2. Standardize the features if necessary

In [39]:
scaler = StandardScaler()
scaler.fit(feature_matrix)

feature_matrix_scaled = scaler.transform(feature_matrix)

3. Choose the right number of dimensions(k)


In [58]:
pca_45 = PCA(n_components=45, random_state=1)
pca_45.fit(feature_matrix_scaled)
x_pca_45 = pca_45.transform(feature_matrix_scaled)

In [59]:
pd.set_option('display.float_format', '{:.2f}'.format)
print(f"percentage of variance kept: {sum(pca_45.explained_variance_ratio_ * 100):.4}%")
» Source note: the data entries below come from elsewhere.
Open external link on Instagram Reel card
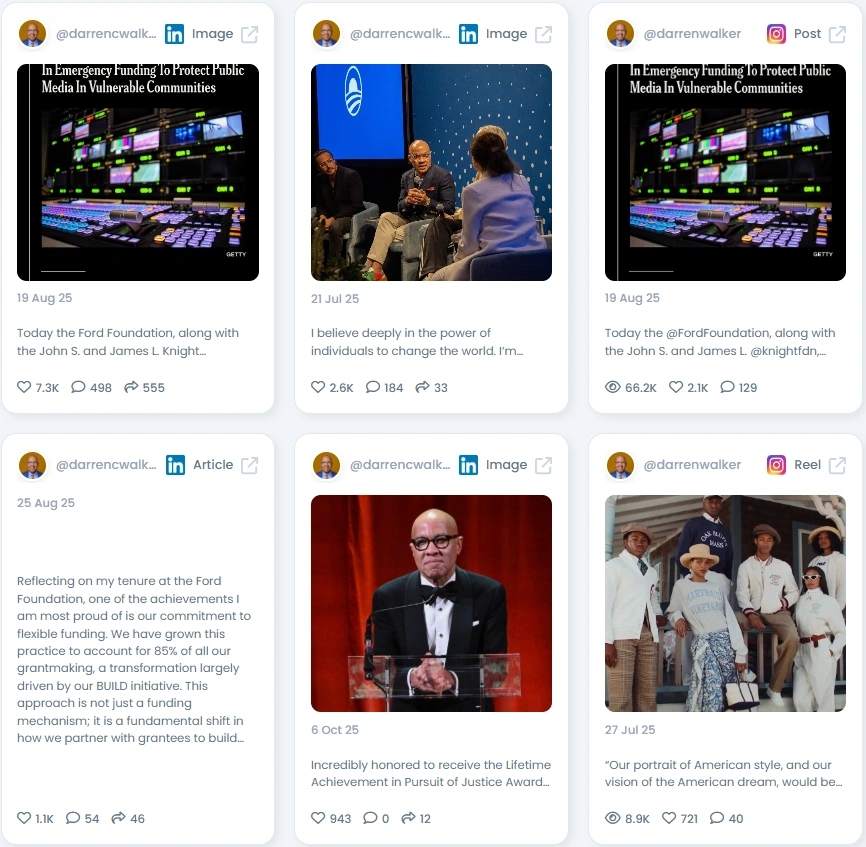This screenshot has height=847, width=866. click(x=837, y=465)
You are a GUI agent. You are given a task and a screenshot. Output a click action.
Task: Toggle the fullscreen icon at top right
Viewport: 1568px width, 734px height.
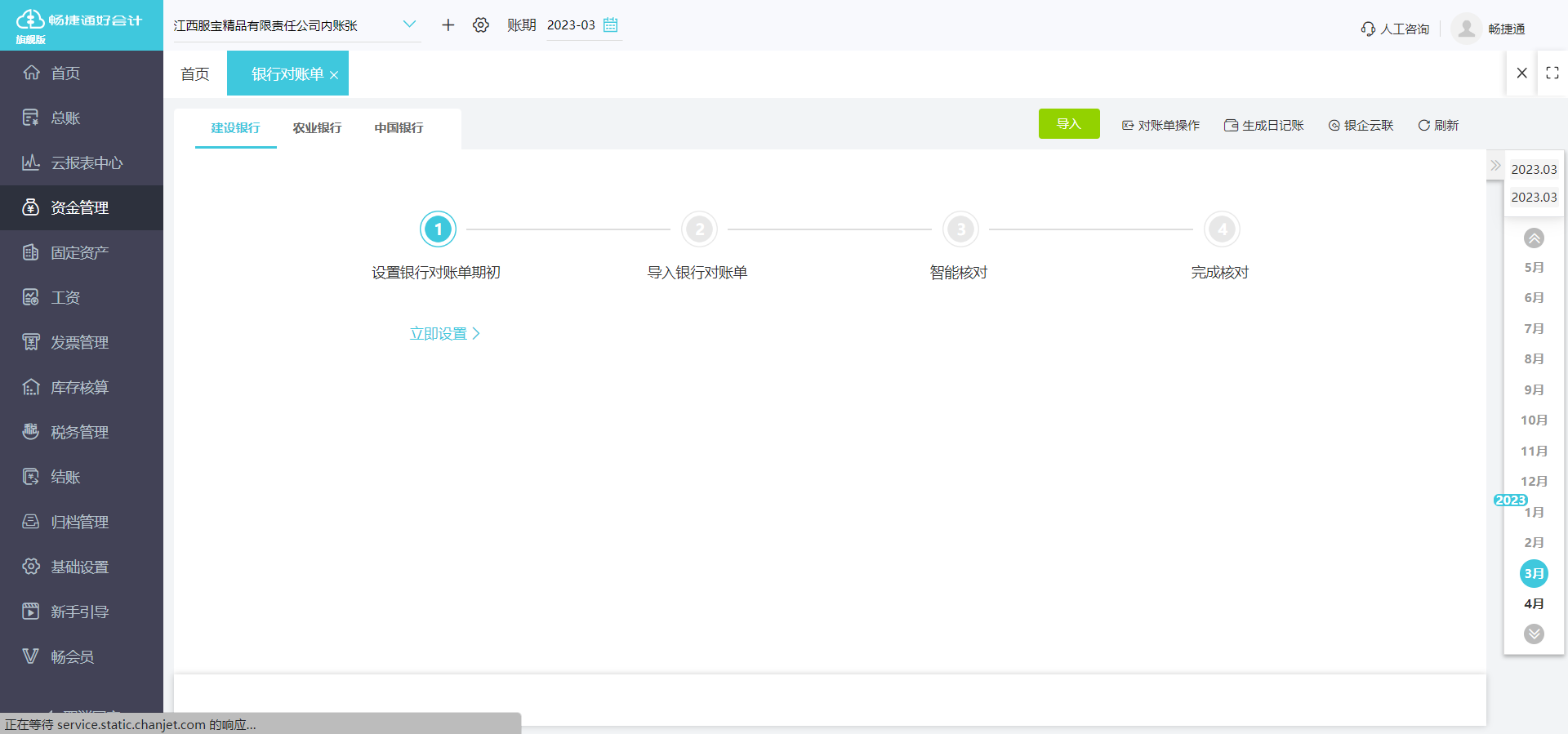coord(1552,73)
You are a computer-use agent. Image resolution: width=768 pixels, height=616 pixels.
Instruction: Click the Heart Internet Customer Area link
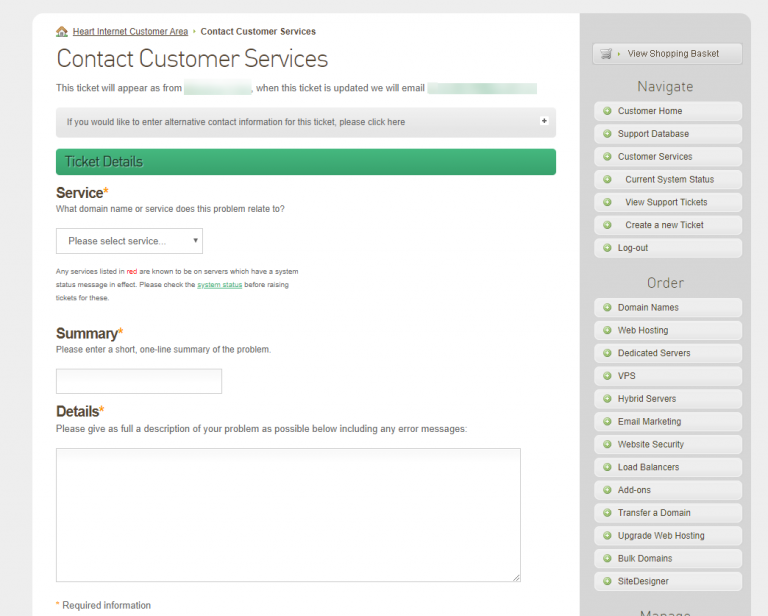[x=130, y=32]
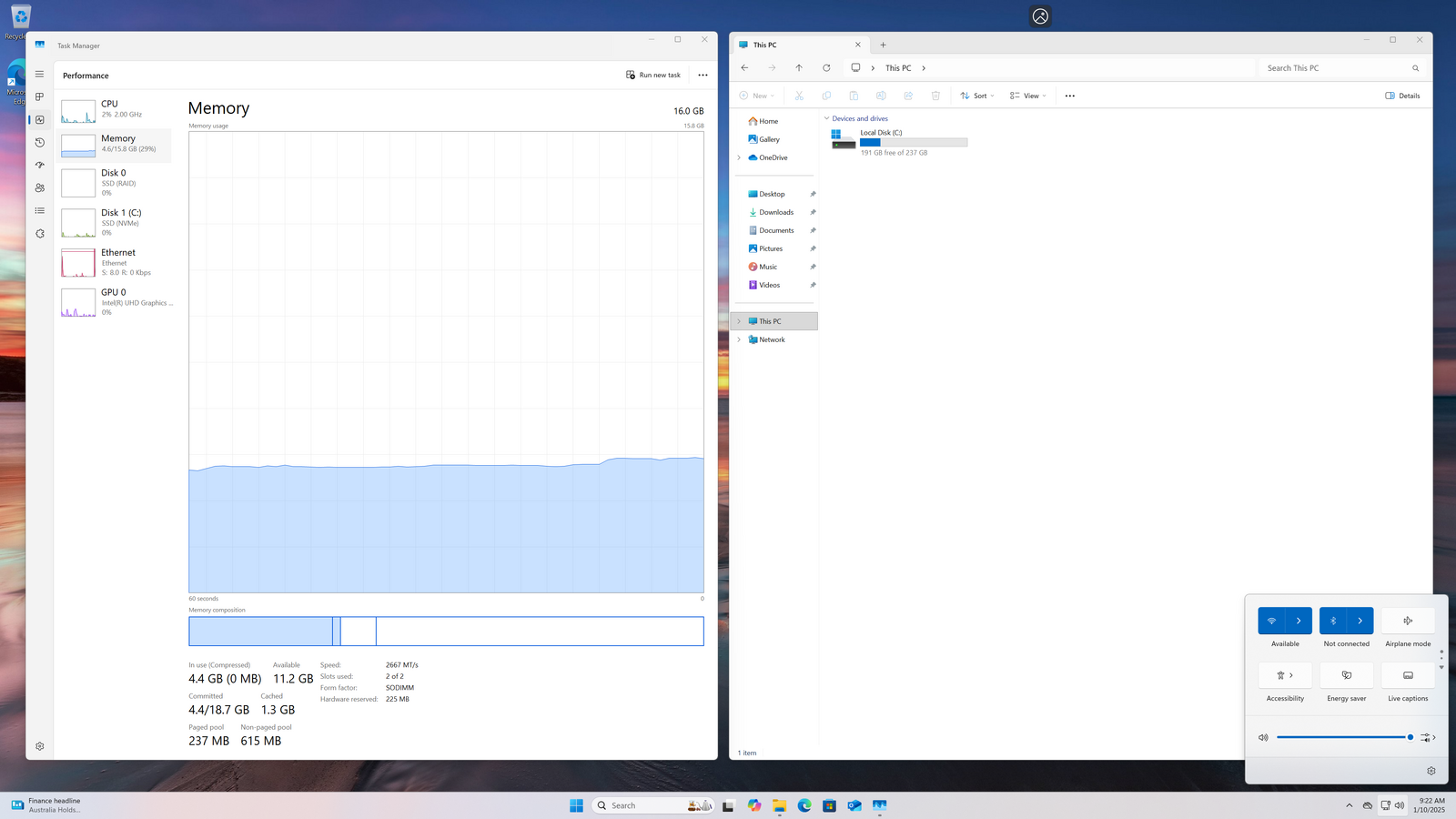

percentage of variance kept: 100.0%


Here we didn't loose any variability because we didn't reduce the feature space.

In [60]:
feat_mt_ratio = pca_45.explained_variance_ratio_ * 100
for i in range(len(numeric_columns)):
  print(f'{feat_mt_ratio[i]:.2f}')

21.97
9.75
6.22
4.92
4.91
4.88
4.85
4.82
3.55
3.38
2.74
2.49
2.46
2.44
2.44
2.44
2.43
2.41
2.20
2.14
1.79
1.40
1.01
0.96
0.46
0.31
0.27
0.16
0.09
0.06
0.04
0.00
0.00
0.00
0.00
0.00
0.00
0.00
0.00
0.00
0.00
0.00
0.00
0.00
0.00


The first component alone captures about 21.97 % of the variability in the dataset and the second component alone captures about 9.75 % of the variability in the dataset and so on


In [65]:
fig = make_subplots(rows=1, cols=1)
fig.add_trace(go.Scatter(x=np.array(range(0, 45)),
              y=np.cumsum(pca_45.explained_variance_ratio_)), row=1, col=1)
fig.update_layout(title_text="The Elbow Method")
fig.show()


We can see that the first 24 principal components keep about 98.61% % of the variability in the dataset while reducing 21 (45–24) features in the dataset.

In [70]:
pca_24 = PCA(n_components=24, random_state=1)
pca_24.fit(feature_matrix_scaled)
x_pca_24 = pca_24.transform(feature_matrix_scaled)

In [72]:
print(
    f"percentage of variance kept: {sum(pca_24.explained_variance_ratio_ * 100):.4}%")


percentage of variance kept: 98.61%